We have always been reluctant to set aside an award for damages, unless the amount is so disproportionate as to strike the mind at first blush as necessarily resulting from passion, prejudice, corruption or mistake in the application of the law. Keller v. Morehead, Ky., 247 S.W.2d 218; Wilkins v. Hopkins, 278 Ky. 280, 128 S.W.2d 772. The first question in the present case is whether the trial court made a mistake in the application of the law pertaining to mitigation of damages in arriving at its award.

It is the duty of an injured person to exercise ordinary care not to aggravate his injuries and damages. It is unnecessary to determine whether the failure to exercise such care should have been pleaded as an affirmative defense in this action, since there was no objection to the introduction of evidence on the subject, and the mitigation issue was tried by consent of the parties. CR 15.02. However, it is *346 well settled that the wrongdoer always has the burden of proving that some of the consequences of the injuries inflicted by him might have been avoided through proper efforts and the exercise of ordinary care by the injured person. 25 C.J.S. Damages § 144, p. 791. To determine whether ap-pellee satisfied this burden necessitates a résumé of the facts.

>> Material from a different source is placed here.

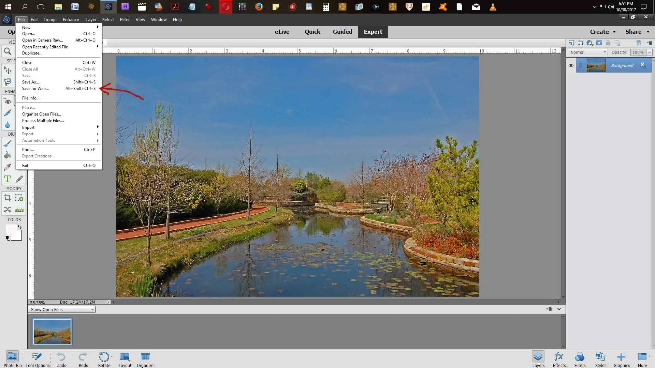Image resolution: width=655 pixels, height=368 pixels.
Task: Select the Move tool
Action: tap(8, 70)
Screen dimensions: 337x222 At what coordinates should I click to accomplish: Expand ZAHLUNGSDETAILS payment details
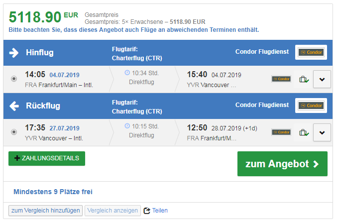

At the time of the collision on June 17, 1955, appellant was 26 years old, married and the father of three children. He was an experienced coal miner earning approximately $6,000 per year.

As a result of the collision appellant sustained a compound fracture of his left leg above the knee, several cuts, and other less serious injuries. He was removed to the hospital in Morganfield and.became the patient of Dr. Humphrey, who was on the hospital staff. The night of the collision he was given narcotics to relieve his pain and was treated for shock. The next morning his left leg was placed in traction, which involved drilling a hole and inserting a pin through the tibial bone below the left knee and the use of weights to overcome muscle spasm. About a week thereafter infection developed at the site of the compound fracture, at the point where the pin had been inserted through the tibia, and in his heel. The infection was treated with antibiotics. During the early part of appellant’s stay in the hospital an insurance company paid his expenses, but the extent of its liability was soon reached, and by July 16th appellant’s unpaid hospital bill amounted to $319.20. The following testimony by appellant as to what then occurred is undisputed: “The head nurse, the woman that tends to the bills, came in two or three times wanting some money, so I didn’t have it or couldn’t raise it, and none of my people has it, they are not rich, so after they come in two or three times, I told them I would go home if it would be all right with the doctor * * * so he came down there with the bill, and after he put the cast on me I signed it, and they sent me home.” It is undisputed that representatives of the hospital, and not appellant, first contacted Dr. Humphrey about his being removed from the hospital. The writing which the doctor had appellant sign after he placed the cast on him and made arrangements for his removal was to the effect that he was leaving the hospital of his own accord.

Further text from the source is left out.